### What is expected:
In the forum post on pilot ID cards, what is described as the standard management technique?

### Excerpted passage:
○ ○ ○ ○ ○

PPRuNe Forums - View Single Post - Flights at risk as pilots refuse to accept 'demeaning' ID cards
Old 22nd Feb 2009, 00:29
  #134 (permalink)  
Sciolistes
 
Join Date: Aug 2008
Location: Betwixt and between
Posts: 666
Likes: 0
Received 0 Likes on 0 Posts
'Don't have to carry them'..............................yet.
Of course, it is creeping legislation. Tell them they don't need to carry them and they acquiesce. Then change the law. Standard management technique is to ask for something outrageous, then back off and get the subject to accept something less outrageous but more than they would have done in the first place.

Maxbert,
Luxembourg has far, FAR more info about me on file than the UK does, including tax information, details about my children, medical info, etc...
Indeed, but that information is generally static in nature. Governments have always known the political affiliations, family history, etc of its people. Even before the fountain pen was invented. The difference here is that the information can and ultimately will be correlated to real-time activities. This is dangerous, because it means that people who are currently tolerated(in the loosest sense of the word) can be retrospectively deemed undesirable by the the State. It isn't about that fact that you do no wrong and have done no wrong, it is about the definition of 'wrong' in the future.

○ ○ ○ ○ ○

### Supplied data:

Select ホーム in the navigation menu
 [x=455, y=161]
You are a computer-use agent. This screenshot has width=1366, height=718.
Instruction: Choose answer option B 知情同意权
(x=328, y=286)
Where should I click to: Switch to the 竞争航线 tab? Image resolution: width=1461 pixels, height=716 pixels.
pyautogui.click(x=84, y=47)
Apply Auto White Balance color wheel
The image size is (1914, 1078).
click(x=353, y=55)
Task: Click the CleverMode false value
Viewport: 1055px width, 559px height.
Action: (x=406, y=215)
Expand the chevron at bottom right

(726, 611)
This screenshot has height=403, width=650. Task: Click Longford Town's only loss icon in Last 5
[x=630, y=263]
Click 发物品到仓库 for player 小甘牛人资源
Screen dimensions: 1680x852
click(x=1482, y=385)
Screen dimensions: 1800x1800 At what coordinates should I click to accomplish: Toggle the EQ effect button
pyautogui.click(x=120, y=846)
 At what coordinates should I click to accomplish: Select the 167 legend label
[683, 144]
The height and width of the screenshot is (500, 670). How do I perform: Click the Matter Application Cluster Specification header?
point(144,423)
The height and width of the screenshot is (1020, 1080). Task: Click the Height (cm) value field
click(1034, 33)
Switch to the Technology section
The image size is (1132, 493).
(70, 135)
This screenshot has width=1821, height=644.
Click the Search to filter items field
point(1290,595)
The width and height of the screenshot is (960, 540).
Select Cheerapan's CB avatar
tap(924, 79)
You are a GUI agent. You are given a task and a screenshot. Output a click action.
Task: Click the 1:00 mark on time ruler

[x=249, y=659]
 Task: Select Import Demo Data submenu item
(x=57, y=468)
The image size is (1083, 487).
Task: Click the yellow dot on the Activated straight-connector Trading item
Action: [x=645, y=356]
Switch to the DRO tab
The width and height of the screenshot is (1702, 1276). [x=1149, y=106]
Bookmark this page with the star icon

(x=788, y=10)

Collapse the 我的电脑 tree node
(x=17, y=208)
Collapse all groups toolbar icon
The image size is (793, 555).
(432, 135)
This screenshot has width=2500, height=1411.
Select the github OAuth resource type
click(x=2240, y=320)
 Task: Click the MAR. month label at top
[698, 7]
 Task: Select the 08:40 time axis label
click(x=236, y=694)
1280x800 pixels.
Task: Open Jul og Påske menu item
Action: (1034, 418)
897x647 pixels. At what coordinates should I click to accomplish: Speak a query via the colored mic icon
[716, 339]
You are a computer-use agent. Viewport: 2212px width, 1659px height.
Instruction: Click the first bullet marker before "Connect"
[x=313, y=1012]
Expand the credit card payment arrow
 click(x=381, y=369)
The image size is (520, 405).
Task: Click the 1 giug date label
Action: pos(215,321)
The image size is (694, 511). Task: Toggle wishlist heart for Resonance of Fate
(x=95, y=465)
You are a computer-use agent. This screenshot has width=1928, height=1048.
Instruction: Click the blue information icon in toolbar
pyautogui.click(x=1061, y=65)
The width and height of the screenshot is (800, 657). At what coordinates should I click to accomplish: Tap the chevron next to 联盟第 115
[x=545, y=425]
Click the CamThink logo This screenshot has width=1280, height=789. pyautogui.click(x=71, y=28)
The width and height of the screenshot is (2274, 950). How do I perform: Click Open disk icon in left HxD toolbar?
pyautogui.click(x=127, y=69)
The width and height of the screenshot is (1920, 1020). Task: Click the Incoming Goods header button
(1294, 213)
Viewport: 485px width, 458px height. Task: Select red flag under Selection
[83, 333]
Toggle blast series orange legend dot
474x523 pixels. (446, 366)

○ ○ ○ ○ ○

### Response to this task:
Ask for something outrageous, then back off and get the subject to accept something less outrageous but more than they would have accepted in the first place.